Классицистическое кредо

Классицистическое кредо

Сознательный классицист периода издания «Пропилей» и проведения конкурсов неизменно использовал определенные слова и выражения; они концентрированно отражали его основополагающие взгляды, в соответствии с которыми формулировались требования, выдвигавшиеся перед художниками, и критерии художественных произведений для любителей искусства.

Многими из них он оперировал при анализе и истолковании группы Лаокоона: мера, границы, расположение и соотношение частей, пропорции, порядок, ясность, симметрия, очерченность контуров, разнообразие состояний — спокойствие и движение, контрасты и постепенные переходы — все, чего художник в состоянии достичь только в том случае, если он умеет проникать в глубь вещей, охватить предмет во всем его объеме; одновременно он должен уметь уловить благоприятный или, если использовать выражение Шиллера, «выразительный» момент для его изображения. Но художник не может навязывать произведению субъективное ощущение, а должен стремиться создать «нечто духовно органическое», что возможно лишь при проникновении одновременно «в глубь собственного духа» и «в глубь вещей». К «классическому» в этом понимании относится и дистанция, с которой объект обозревается и разрабатывается в его соотношении и пропорциях. К этой позиции принуждал себя в эти годы беспрестанно терзаемый внутренним беспокойством автор элегий «Аминт» и «Эфросина». Когда позднее он писал, что «Овидий остался классическим даже в изгнании», что «он ищет свое несчастье не в самом себе, а в своем удалении от столицы мира» (10, 427), то и это была максима желаемой позиции, на которую он осуждал себя. В объективно увиденном никогда не должно было проявляться одно только особенное, но единичное должно было обязательно содержать всеобщее. Так в скульптурной группе Лаокоона, считал Гёте, выступает уже не троянский жрец, в нем «мы видим только отца и его двух сыновей в беде — одолеваемых двумя опаснейшими змеями» (10, 51).

Правду в искусстве Гёте не отождествлял с правдой в природе. Но художественно воплощенное, считал он, должно оставаться верным природе, оно не может противоречить красоте, которую природа так часто обнаруживает в поверхностных своих проявлениях. Насколько мало, однако, это понимание могло быть пригодным для всех времен, показывает следующее место из статьи ««Опыт о живописи» Дидро»; достаточно вспомнить хотя бы о картинах Пабло Пикассо, чтобы почувствовать условность постулата Гёте, который не может претендовать на универсальность: «Любое красивое лицо будет искажено, если свернуть нос на сторону. А почему именно? Да потому, что нарушена симметрия, на которой основана красота в облике человека.
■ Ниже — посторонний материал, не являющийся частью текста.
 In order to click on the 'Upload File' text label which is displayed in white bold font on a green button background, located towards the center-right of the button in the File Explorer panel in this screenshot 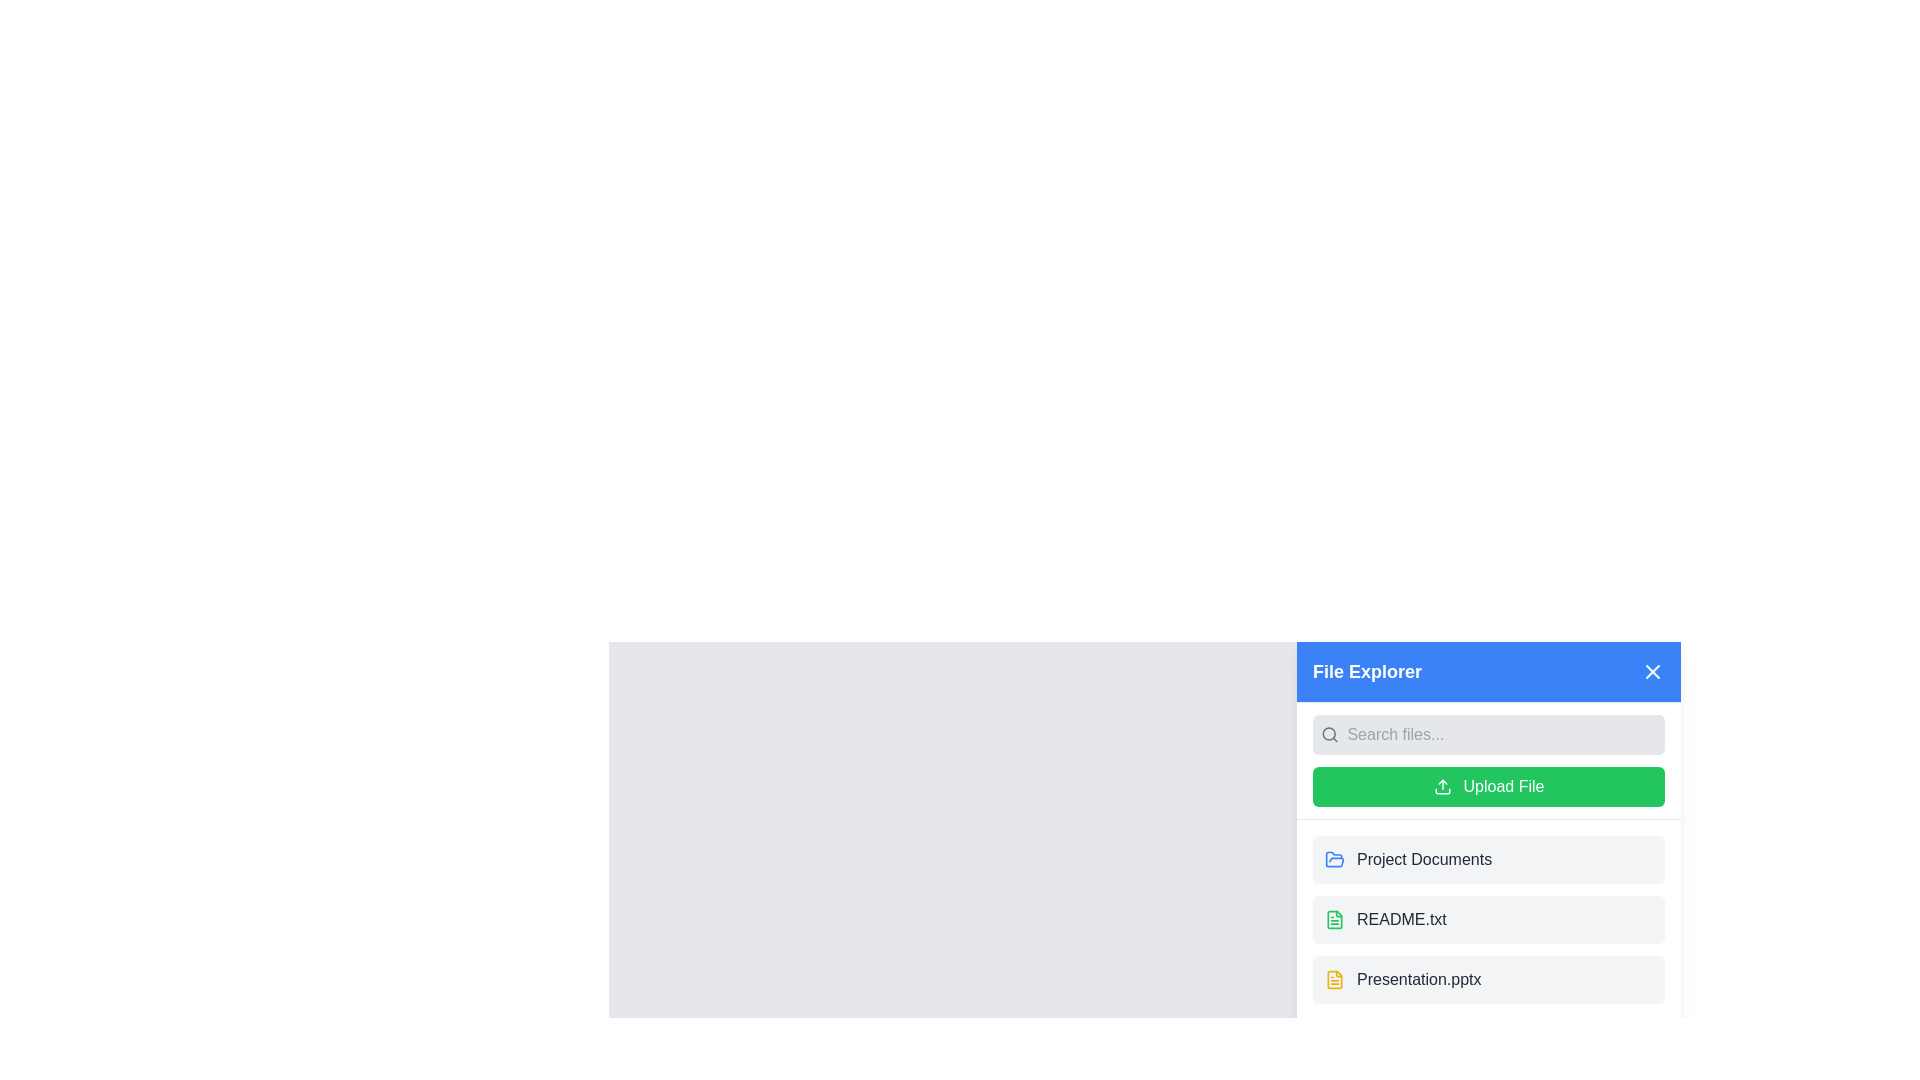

Ведь если говорят об искусстве, пусть даже шутя, то вообще не должно быть речи о таком лице, в котором все черты настолько смещены, что уже не приходится требовать какой-либо симметрии отдельных частей» (10, 120).
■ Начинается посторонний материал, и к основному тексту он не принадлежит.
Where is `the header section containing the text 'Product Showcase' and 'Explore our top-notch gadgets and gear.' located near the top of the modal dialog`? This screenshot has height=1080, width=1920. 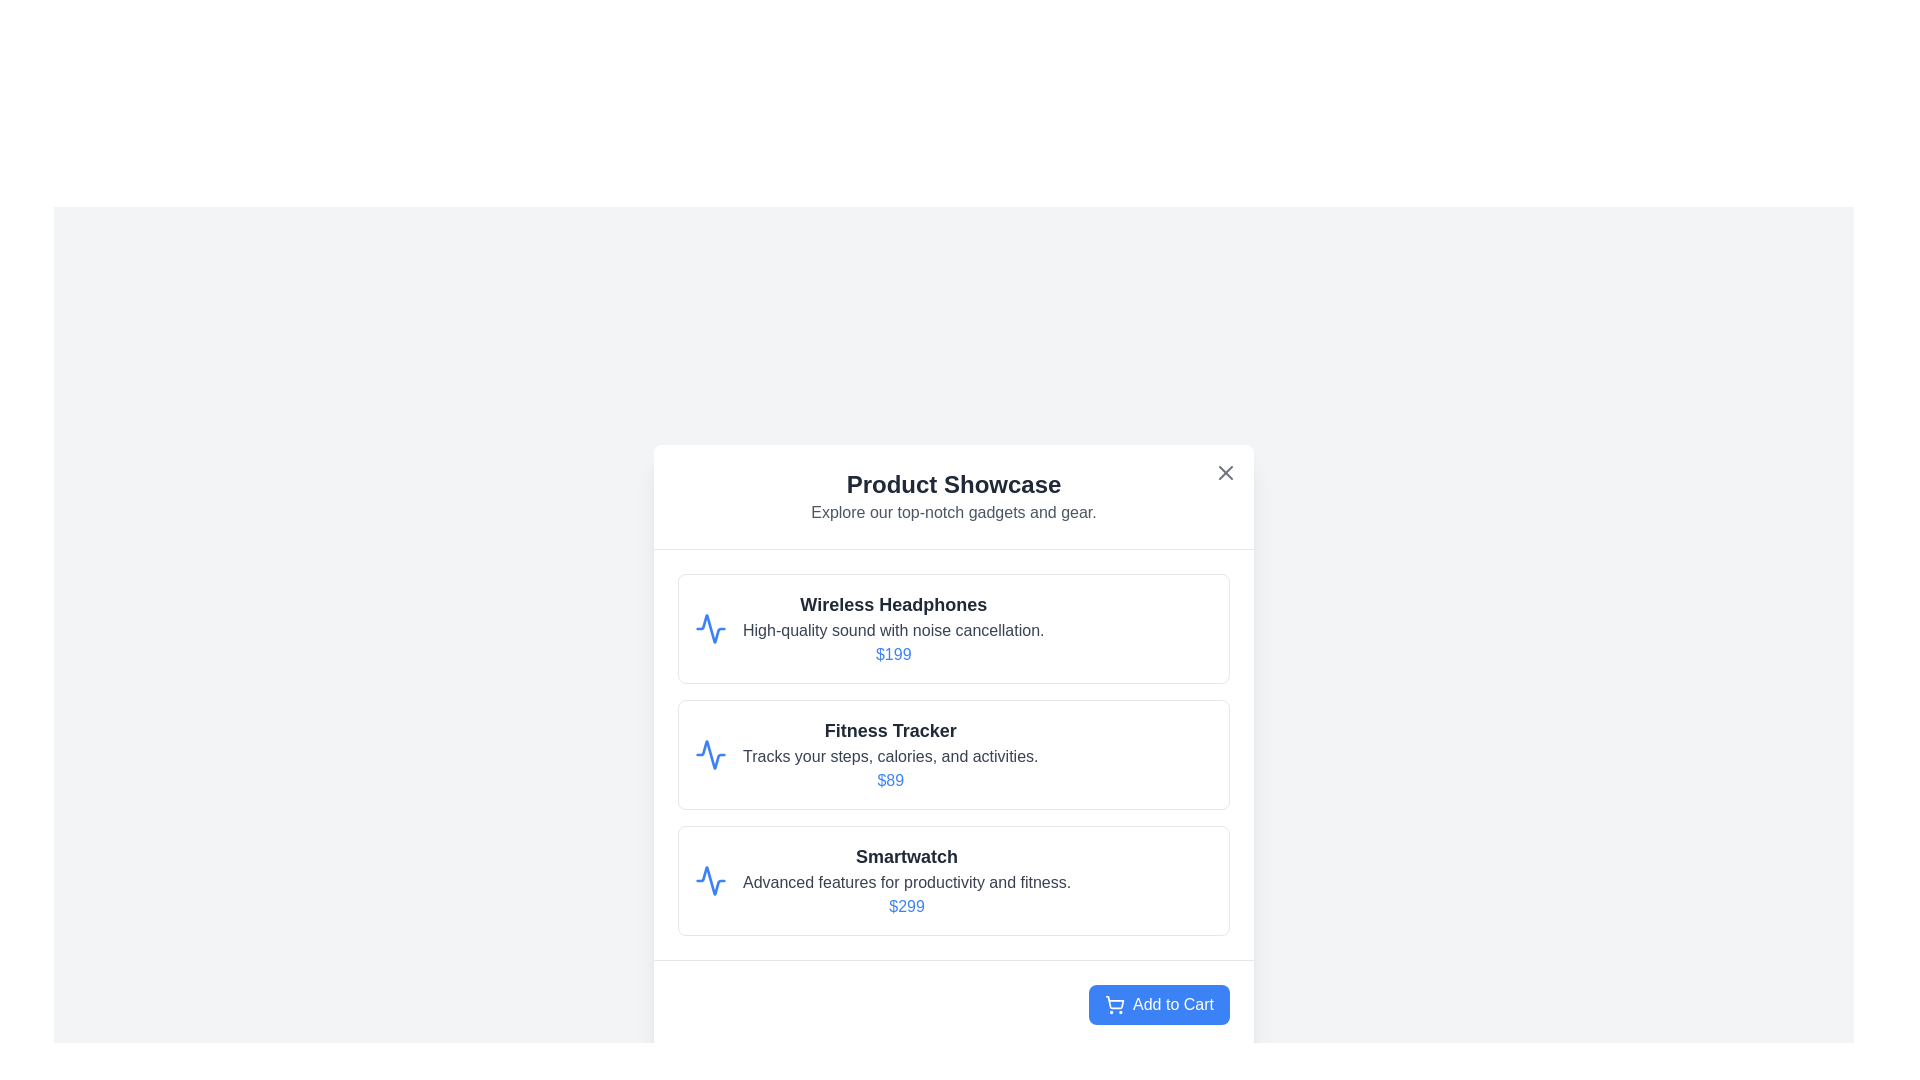 the header section containing the text 'Product Showcase' and 'Explore our top-notch gadgets and gear.' located near the top of the modal dialog is located at coordinates (953, 496).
Для завершающей стадии периода строгой приверженности античным критериям характерна статья Гёте 1805 года, вошедшая в сборник, изданный Коттой: «Винкельман и его время. В письмах и статьях». Письмами Винкельмана к другу юности Берендису, состоявшему позднее военным советником в Веймаре и умершему в 1782 году, владела герцогиня Анна Амалия; Гёте задумал издать их, поскольку они казались ему важными для характеристики Винкельмана как человека. Что он думал о сожжении писем своих адресатов теперь, по прошествии времени, когда писал эти строки: «Письма принадлежат к наиважнейшим памятникам, которые может оставить после себя отдельный человек»? Этот сборник содержал также работы Генриха Мейера, Карла Людвига Фернова и филолога-классика из Галле Фридриха Вольфа. Эссе Гёте представляет собой попытку истолкования восхищавшего его исследователя греческого искусства, биографический очерк, в одиннадцати главках которого освещены основные вехи личной жизни, влияния среды, сочинения и основополагающие взгляды. Незадолго до этого, в 1803 году, вышла в свет книга о Челлини; Гёте дополнил свой перевод жизнеописания художника XVI века приложением, содержавшим материалы для более основательного изучения эпохи и условий, «которые могли способствовать формированию столь удивительной и значительной личности»; но они носили «эскизный, афористичный и фрагментарный характер», хотя в них и угадывались основные направления, по которым могла бы быть разработана биография. Основываясь на них, можно полнее раскрыть и обрисовать как саму эпоху, время и условия, определившие путь развития, так и обстоятельства личной жизни и характеристику произведений. То, что им было сделано в набросках в приложении к переводу Бенвенуто Челлини и в очерке о Винкельмане как опробование принципов биографического описания, нашло применение в собственных автобиографических произведениях.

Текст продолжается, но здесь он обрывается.